SPIE CEO Kent Rochford has responded to the US government’s proposed change to rules regarding the export of emerging technologies, urging that they are ‘reasonable and balanced’.
An Advance Notice of Proposed Rulemaking (ANPRM) follows legislation passed by Congress in August in response to concerns that some emerging technologies have not been evaluated for their national security risk, and are therefore not controlled through regulation. Many of the technologies listed in the ANPRM are vital to the optics and photonics community, and any changes to their classification for export control could have a broad impact.
‘Should specific proposed rules move forward covering one of these areas, SPIE stands ready to engage the relevant stakeholders to ensure that controls are reasonable and balanced,’ Rochford said.
SPIE’s comments emphasised that controls should not be established too broadly or too early in the development of emerging technology. When technology is mature enough, any controls should be applied only to those technologies with military applications or national security concerns, by specifying performance parameters relevant to these interests. Premature or far-reaching controls may undermine the development of commercial applications that could drive substantial economic growth, and decisions must balance national security with economic security.
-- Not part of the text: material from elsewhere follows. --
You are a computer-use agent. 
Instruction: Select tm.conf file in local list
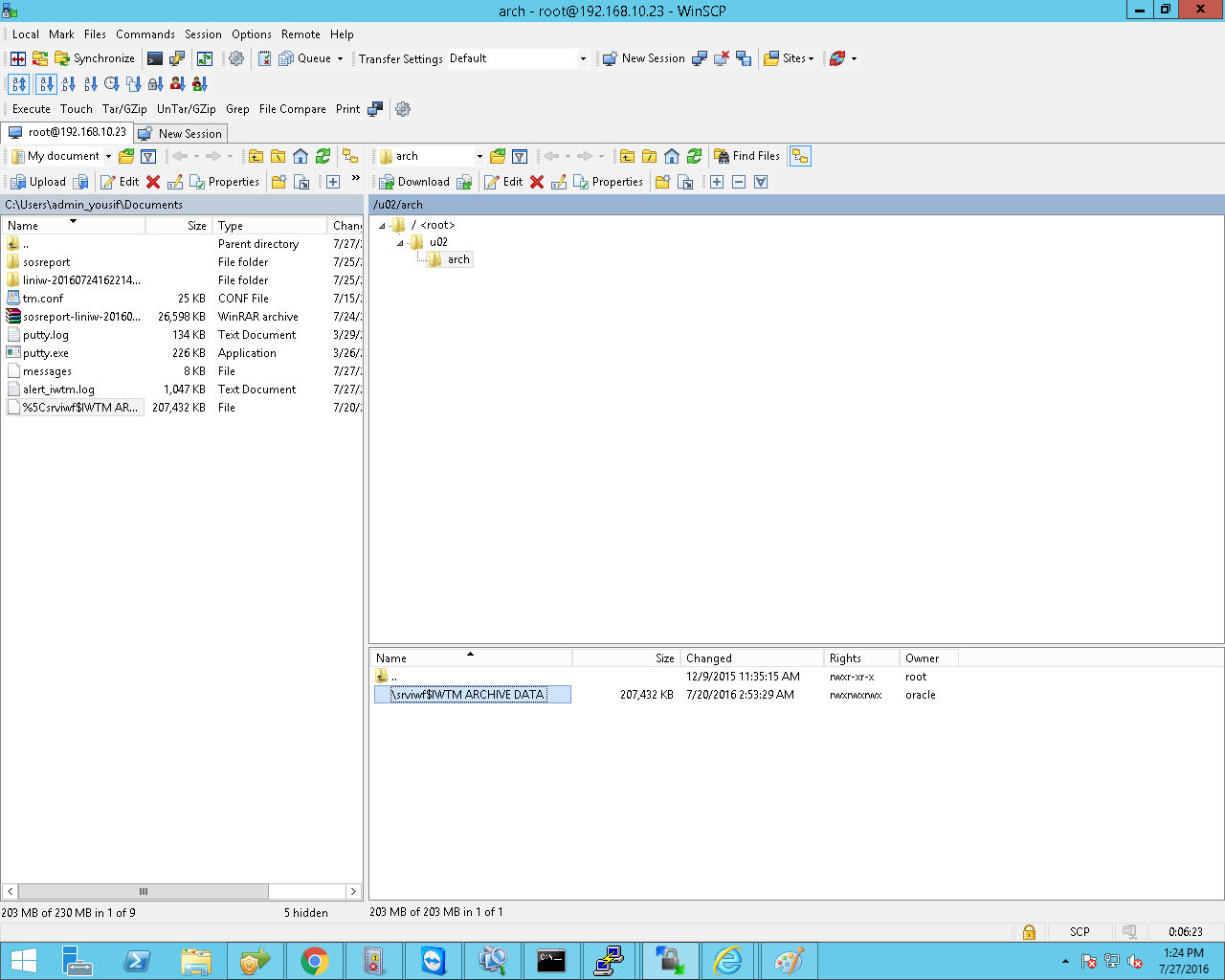click(43, 299)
SPIE – which represents stakeholders in multiple areas covered in the ANPRM, including biotechnology, AI and machine learning – highlighted that research teams in the US working in the listed fields are highly international, and the impact of export controls on the research community should be considered. Also, foreign availability is an important factor, plus whether established controls will be accepted by other Wassenaar-member countries. Export controls are to prevent proliferation of a given technology: if this cannot be accomplished, controls should not be applied.
According to SPIE, this is the beginning of a process that will result in a series of proposed regulations regarding the individual technologies listed in the ANPRM.